Responda a estas preguntas sobre el texto acerca de los límites de velocidad, con las respuestas numeradas igual:
1. ¿Qué elementos técnicos del automóvil se mencionan como factores de seguridad cuyo efecto nadie podría cuantificar?
2. ¿Qué dos maniobras delicadas elimina la autovía frente a la carretera?
3. ¿Hasta qué velocidad se plantea subir el límite en autovía?

*** Extracto del documento

No creo que haya ningún estudioso del tema de la seguridad, en plan estadístico, que pueda atreverse a cuantificar en qué porcentaje se rebaja la siniestralidad al pasar de carretera a autovía, teniendo en cuenta que tanto la densidad del tráfico como la tecnología del automóvil van a peor y mejor, respectivamente, según se construye, y por tanto las circunstancias ya no son comparables; ni a cuantificar cuantos muertos eliminan, por 100.000 vehículo/kilómetro, el ABS, ni el ESP, ni unos buenos faros, ni el radial de perfil bajo, ni la tracción delantera. Sabemos que todo ello colabora, e incluso podríamos establecer (y con mucho riesgo) una clasificación de mérito decreciente; ¿pero cuantificar con cifras? Creo que sería o soberbia, o un intento de arrimar el ascua a la particular sardina.
Evidentemente, está claro que la autovía es más segura que la carretera, aunque no sea más que porque elimina dos maniobras de por sí muy delicadas: el cruce en sentido contrario sin mediana de por medio, y el adelantamiento teniendo que pasarse a dicho carril de sentido contrario. Pero hay bastante más: no hay giro a la izquierda, sino bifurcación de la calzada, y tanto la entrada como la salida son por la derecha y a través de carriles de aceleración y deceleración (aquí aún habría algo a mejorar, tanto en diseño como, sobre todo, en conducción). Por todo lo anterior, es razonable que el límite de velocidad (que yo defiendo, pero en cifras realistas) sea más elevado en autovía. ¿Cuánto más elevado? Aquí el legislador está pillado por condicionamientos que no son técnicos, sino políticos o sociológicos. Si se pone una diferencia pequeña, como es la actual española de sólo 20 km/h entre autovía y REDIA, el Ministro ya ha dicho que no es razonable, y tiene razón. Pero el problema es: ¿bajar la de carretera, subir la de autovía, o un pasteleo de ambas cosas? Si le hacemos caso a “Stop Accidentes”, la solución es la primera, cuando no bajar ambas; si nos hiciesen caso a quienes vivimos el tráfico en plan profesional (manejando turismos, porque el camión y el autobús son otra cosa), sería la segunda; y en plan político, para no agradar demasiado a unos, lo que equivaldría a molestar a los otros, la tercera.
Y la actual situación se plantea con una subida en autovía de incluso a 140 km/h, por dos razones: una, el intento de “dorar la píldora” del posible peaje; y otra, que es el PP el que está gobernando, y de siempre, por razones sociológicas (su masa de votantes tiene, en promedio, coches de mejores prestaciones), lo que genéricamente se considera como “la derecha” es partidaria de límites más altos. Del mismo modo que los políticos “de izquierdas” (quizás mimetizando que sus votantes tengan mayor proporción de “segunda mano”) son enemigos declarados de la velocidad, y casi del automóvil en general. Lo que no les impide, cuando han llegado al poder, tirar de Audi A8 blindado y trasladarse a toda velocidad.

******
*** Datos proporcionados

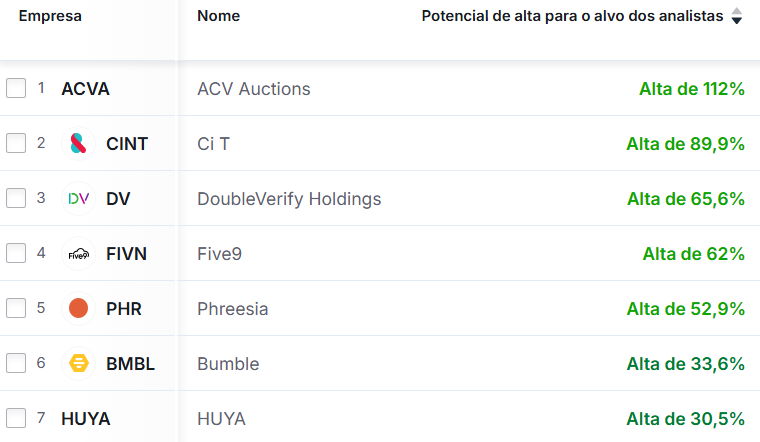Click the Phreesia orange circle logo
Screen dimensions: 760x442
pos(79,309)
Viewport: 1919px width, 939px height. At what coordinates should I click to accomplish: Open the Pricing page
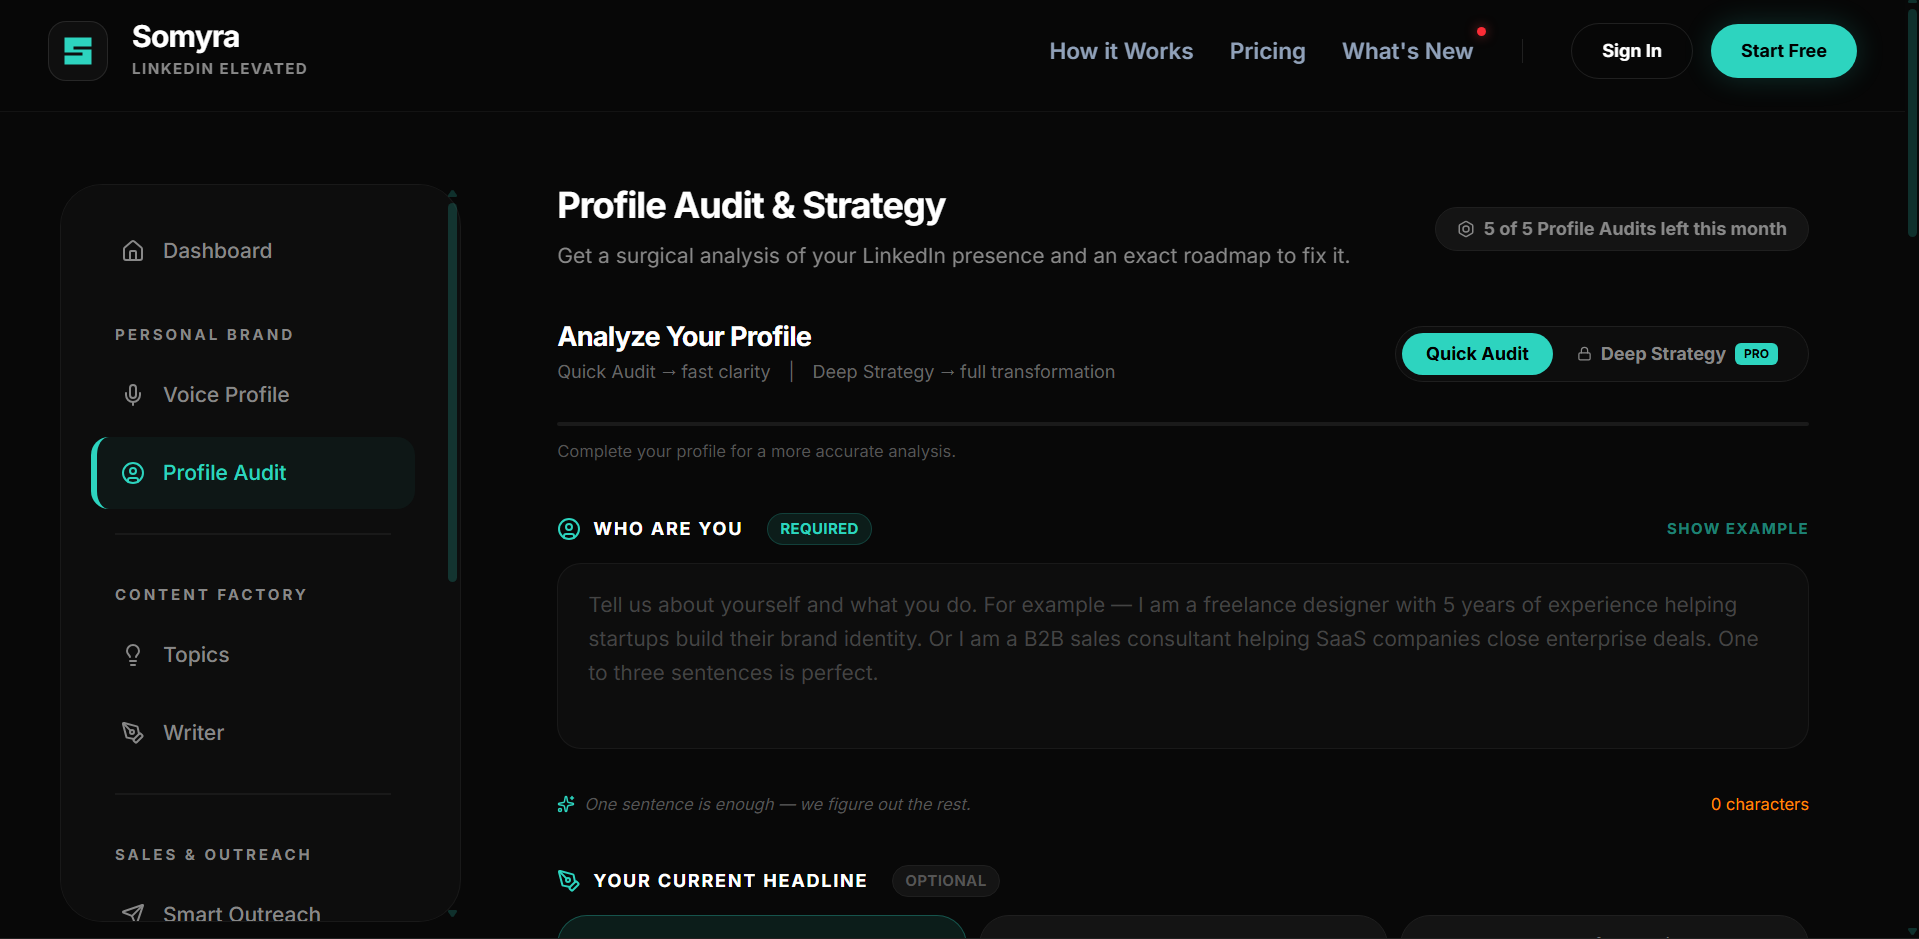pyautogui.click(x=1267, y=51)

******
*** Datos proporcionados

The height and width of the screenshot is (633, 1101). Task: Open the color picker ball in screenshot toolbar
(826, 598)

******

▸ **Resultado del ejercicio**
1. El ABS, el ESP, unos buenos faros, el radial de perfil bajo y la tracción delantera.
2. El cruce en sentido contrario sin mediana de por medio y el adelantamiento pasándose al carril de sentido contrario.
3. Hasta 140 km/h.